- This topic is empty.
- AuthorPosts
- 27 June 2012 at 11:39 am #3628
I've been sent link to a sobering article (on same day I've seen some photos from researchers seeing spoon-billed sandpipers on breeding grounds…)
It begins:
Quote:While most scientists are proud of their breakthroughs, Dutch ornithologist Theunis Piersma, who discovered and named after himself a subspecies of the red knot (Calidris canutus), says he's ashamed to talk about the creature. "I feel very proud to have these birds named after me, but I fear that they may actually become extinct in my lifetime," the 54-year-old told a recent conference in the coastal city of Tangshan, Hebei province. The red knot subspecies piersmai is among many migratory shorebirds that make the inter-tidal mudflat in Luannan wetland a critical stop along their annual migrations from Australia to the Arctic.As booming industry continues to devour the mudflat – one of Bohai Bay's last – these birds are losing the key resting site of their migrations and will likely face extinction.

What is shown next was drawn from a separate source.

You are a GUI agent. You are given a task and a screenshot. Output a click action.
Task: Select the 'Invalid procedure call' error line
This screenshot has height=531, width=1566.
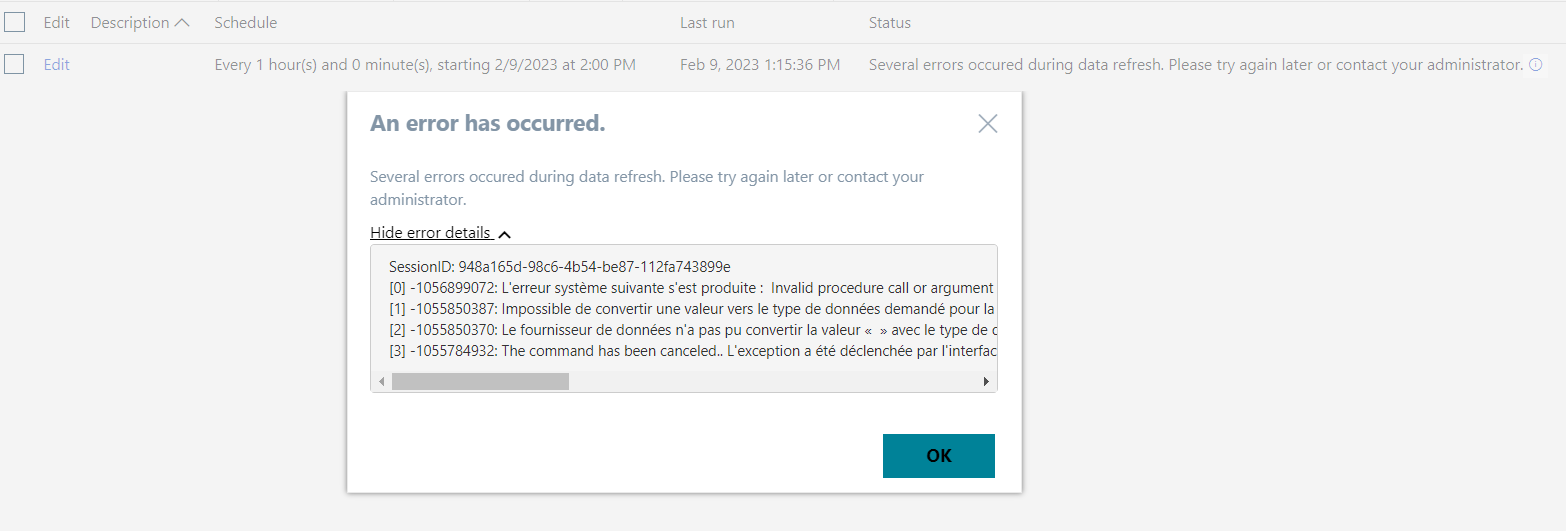[x=690, y=288]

Beijing Normal University ornithologist Zhang Zhengwang says: "While Bohai Bay is undergoing fast economic development, it's losing its biodiversity."
– so horribly sad. I first went to Bohai area, especially Beidaihe, in mid-1980s; remember wild stretches of coast, with only few farmers and tiny villages in sight; remember first seeing mudflats to the southeast of Tianjin [just outside main area for reclamations I believe, so far… – but still threats], and soon after making visit to place that became known as Happy Island: where big flocks of both knot species roosted at high tide.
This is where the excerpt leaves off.